Participants submitted their resume questions before and during the event, and panelists took turns addressing each item. One of the questions that generated the most discussion involved how to handle considerable gaps in work history. The consensus seemed to be that explaining gaps honestly within a cover letter is the best strategy.
“Don’t exaggerate or simply lie about your dates in order to stretch out the time periods and lessen the gaps. We do background checks, and if you’re not being 100-percent accurate on that, it could come back to get you,” Jeff warns. “Just because you were out of work for eight months doesn’t mean you weren’t bettering yourself. Maybe you were taking a computer course during that time, or maybe volunteering at a local organization, or maybe you were caring for a family member… you can work that into a cover letter to explain some gaps in there.”

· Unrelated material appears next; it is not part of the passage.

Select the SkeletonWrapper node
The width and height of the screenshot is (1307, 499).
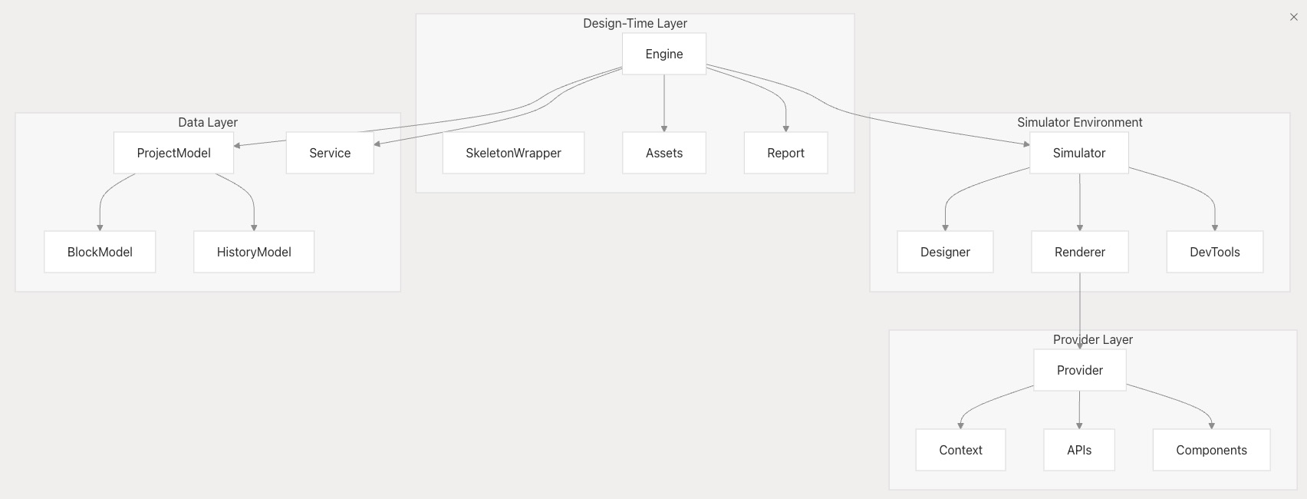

Jobseekers were also curious about the most effective ways of tailoring resumes to ensure they are not lost in the shuffle of the application process. The panel offered plenty of useful suggestions.
“Get to know the job description and the qualifications. There’s going to be certain keywords within both those areas,” Jeff explains. “You would certainly want to inject those keywords or phrases within your resume.”
Facts and figures that illustrate your best skills are also good for grabbing the attention of a recruiter.
“If you say something on your resume, then back it up with some type of data or some type of example of why you said that,” Rita suggests. “If you say you are detail-oriented, then give an example of an achievement that shows this on your resume. That really gets a hiring manager’s eye.”
According to Rena, simply rearranging the sequence of information on a resume is often enough to get it noticed by a recruiter.
“You’re not changing your content necessarily; you’re just moving it around,” Renae says. “So for instance, if you know project management is important and you have that skill, be sure to move that up to the top so that it stands out and it’s captured early in your resume.”
The proper length of a resume frequently sparks debate in the HR realm, with some experts even claiming that anything over a page will be automatically discarded. Kim summarized the prevailing opinion of SDI’s panel.
“Having a resume that’s longer than a page is not a deal-breaker. If you have several years of experience to back it up and you need that page-and-a-half, that’s not a deal-breaker for me…” Kim acknowledges. “I’d rather you do that than try to squeeze everything onto one page and do like an eight-point font or something that’s hard to read.”
Other factors can earn your resume an express trip to the trash, as Kim goes on to explain.
“One of the more important things for me is that a resume really needs to be very clean. It’s like a first impression the recruiter is getting of you, so it needs to be free of typographical errors and spelling errors. It needs to be clear and concise,” Kim urges. “No matter how qualified somebody is, if their resume is full of typographical errors or spelling errors, it’s an indicator that they don’t pay attention to detail.”
As Erica points out, sometimes less is more when it comes to designing the perfect resume.
“A lot of people will have a colorful band at the top and fancy bar graphs with colors, but it can be very distracting,” Erica admits. “The simpler the better. Black and white, easy to read, bullet points so I know what you did and how long you were at each job. That’s really what I’m paying attention to.”
Despite being held remotely, the discussion flowed freely and covered various aspects of resume writing. In some ways, the virtual setting allowed even more job seekers to attend this year’s Spring Resume Roundtable. Jason Hartsfield, SDI’s Adult Career Services Coordinator, was pleased with the results.
“This event was a huge success, thanks in large part to our wonderful panelists who shared a wealth of information,” Jason remarks. “I think the format also let us open the discussion up to a lot more people who would have been unable to participate.”